Risques de dumping salarial

Selon Giancarlo Bosisio, responsable du bureau frontalier du Syndicat chrétien social, les craintes portent surtout sur le risque de dumping. A plus long terme, les salaires tessinois pourraient baisser, alors même qu’ils sont déjà inférieurs de 20% à la moyenne helvétique.

Du coup, les syndicalistes tessinois se battent pour l’introduction de contrats collectifs dans tous les secteurs économiques.

De leur côté, les autorités cantonales ont déjà ouvert, il y a quelques mois, un observatoire du travail, qui contrôle l’évolution des salaires.
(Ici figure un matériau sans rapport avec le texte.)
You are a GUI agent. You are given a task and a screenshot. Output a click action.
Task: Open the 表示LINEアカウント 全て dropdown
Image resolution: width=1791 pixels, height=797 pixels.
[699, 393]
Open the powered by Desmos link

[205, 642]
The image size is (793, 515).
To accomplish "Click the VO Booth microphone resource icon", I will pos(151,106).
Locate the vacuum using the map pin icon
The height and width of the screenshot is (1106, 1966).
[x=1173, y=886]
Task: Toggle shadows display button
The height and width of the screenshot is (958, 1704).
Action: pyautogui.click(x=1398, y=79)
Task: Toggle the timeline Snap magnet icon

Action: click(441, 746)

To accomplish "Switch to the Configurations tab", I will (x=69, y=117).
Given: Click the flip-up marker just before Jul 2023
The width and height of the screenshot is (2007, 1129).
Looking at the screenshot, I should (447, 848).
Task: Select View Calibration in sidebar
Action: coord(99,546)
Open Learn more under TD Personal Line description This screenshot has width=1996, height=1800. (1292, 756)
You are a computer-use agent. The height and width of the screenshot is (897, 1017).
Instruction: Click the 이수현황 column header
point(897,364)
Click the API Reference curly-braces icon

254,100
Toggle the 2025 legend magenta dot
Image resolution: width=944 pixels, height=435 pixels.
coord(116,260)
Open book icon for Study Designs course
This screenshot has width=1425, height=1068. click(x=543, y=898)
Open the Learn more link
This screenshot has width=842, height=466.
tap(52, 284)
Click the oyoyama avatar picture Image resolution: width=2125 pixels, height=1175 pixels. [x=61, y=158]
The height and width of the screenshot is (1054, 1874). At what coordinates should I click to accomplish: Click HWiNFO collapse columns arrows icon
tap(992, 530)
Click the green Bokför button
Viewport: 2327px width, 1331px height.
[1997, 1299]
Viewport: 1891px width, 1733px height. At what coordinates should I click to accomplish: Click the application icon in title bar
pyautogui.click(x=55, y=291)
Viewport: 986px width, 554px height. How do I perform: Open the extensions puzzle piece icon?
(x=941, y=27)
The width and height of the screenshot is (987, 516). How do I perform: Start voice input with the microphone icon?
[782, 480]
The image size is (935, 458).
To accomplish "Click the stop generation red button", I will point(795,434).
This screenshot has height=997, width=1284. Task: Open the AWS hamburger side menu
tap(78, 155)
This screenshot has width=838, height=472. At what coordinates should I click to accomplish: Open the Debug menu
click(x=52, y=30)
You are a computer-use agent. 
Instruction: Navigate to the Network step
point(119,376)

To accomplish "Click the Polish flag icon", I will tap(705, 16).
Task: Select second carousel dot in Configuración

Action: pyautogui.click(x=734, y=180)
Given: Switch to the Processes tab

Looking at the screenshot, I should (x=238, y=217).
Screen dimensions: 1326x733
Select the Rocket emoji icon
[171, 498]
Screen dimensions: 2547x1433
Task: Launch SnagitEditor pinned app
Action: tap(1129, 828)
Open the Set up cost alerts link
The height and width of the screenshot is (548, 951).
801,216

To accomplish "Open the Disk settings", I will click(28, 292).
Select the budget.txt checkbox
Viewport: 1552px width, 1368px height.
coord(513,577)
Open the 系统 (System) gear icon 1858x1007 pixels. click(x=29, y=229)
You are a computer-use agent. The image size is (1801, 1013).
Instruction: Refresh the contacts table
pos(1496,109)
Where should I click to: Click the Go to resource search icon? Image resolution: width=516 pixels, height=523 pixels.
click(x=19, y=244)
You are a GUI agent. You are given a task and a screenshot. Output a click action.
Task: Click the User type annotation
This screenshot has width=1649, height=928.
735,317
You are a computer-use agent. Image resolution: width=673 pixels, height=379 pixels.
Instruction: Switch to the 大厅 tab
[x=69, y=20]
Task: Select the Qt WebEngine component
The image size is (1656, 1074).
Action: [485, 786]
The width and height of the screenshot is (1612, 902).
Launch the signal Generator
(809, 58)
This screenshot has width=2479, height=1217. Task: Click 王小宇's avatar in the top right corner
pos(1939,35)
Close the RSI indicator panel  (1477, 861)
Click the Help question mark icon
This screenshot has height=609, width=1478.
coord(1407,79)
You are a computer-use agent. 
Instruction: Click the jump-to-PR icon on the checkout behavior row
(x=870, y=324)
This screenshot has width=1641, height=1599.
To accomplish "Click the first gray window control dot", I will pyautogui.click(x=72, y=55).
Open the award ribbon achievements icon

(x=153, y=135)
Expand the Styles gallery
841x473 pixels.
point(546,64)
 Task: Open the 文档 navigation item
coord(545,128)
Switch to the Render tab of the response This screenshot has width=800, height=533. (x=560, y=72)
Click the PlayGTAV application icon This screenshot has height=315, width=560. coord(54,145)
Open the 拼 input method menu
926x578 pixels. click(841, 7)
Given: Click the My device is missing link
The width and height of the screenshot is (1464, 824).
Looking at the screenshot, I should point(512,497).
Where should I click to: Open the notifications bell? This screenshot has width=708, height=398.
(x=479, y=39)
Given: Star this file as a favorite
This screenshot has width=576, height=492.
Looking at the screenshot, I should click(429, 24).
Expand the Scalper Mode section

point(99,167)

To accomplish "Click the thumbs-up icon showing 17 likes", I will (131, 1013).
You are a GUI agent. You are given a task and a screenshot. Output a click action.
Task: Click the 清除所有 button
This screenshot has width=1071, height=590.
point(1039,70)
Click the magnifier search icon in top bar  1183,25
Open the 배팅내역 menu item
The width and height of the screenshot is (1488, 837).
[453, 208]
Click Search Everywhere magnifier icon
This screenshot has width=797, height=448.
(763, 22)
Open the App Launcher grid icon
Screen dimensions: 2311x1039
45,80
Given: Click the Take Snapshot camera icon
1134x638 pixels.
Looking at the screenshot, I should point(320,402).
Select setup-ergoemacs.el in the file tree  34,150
Tout abus éventuel sera soumis à l’examen d’une commission qui comprend aussi bien des employeurs que des syndicats.

Optimisme bâlois

La situation est, au contraire, beaucoup plus tranquille dans les autres principales régions frontalières.

«L’augmentation des frontaliers sera probablement, compensée par un accroissement des Bâlois qui travaillent dans nos deux pays voisins», prévoit Hansjürg Dolder.

Le directeur de l’office de l’industrie, du commerce et du travail, à Bâle, ajoute: «les recherches réalisées jusqu’à présent mettent plutôt en évidence les avantages des accords bilatéraux.»

La suppression des barrières douanières prévue par les accords devrait aussi donner un nouvel élan économique à la région bâloise. Des secteurs comme la construction ou le commerce devraient en profiter. Mais aussi l’industrie chimique, grâce à l’entrée en vigueur de l’accord sur la recherche.

Croissance attendue à Genève

A Genève également, on s’attend à une dynamique économique positive. «Selon une étude conduite en 1999, rappelle Sylvie Cohen, directrice du département cantonal des Affaires extérieures, les bilatérales devraient amener une croissance économique d’environ 0,1%.»

Ce pourcentage peut paraître infime. Mais sur plusieurs années, il représente plusieurs dizaines de millions de francs.

«Paradoxalement, les régions françaises limitrophes semblent plus inquiètes», poursuit Sylvie Cohen. Depuis plusieurs années, elles subissent une hémorragie de personnel qualifié qui préfère travailler en Suisse.

Et le prix des terrains, déjà nettement plus élevé que dans le reste de la France, risque d’augmenter encore dans le futur. En effet, l’ouverture des frontières va renforcer le pôle économique et magnétique de Genève.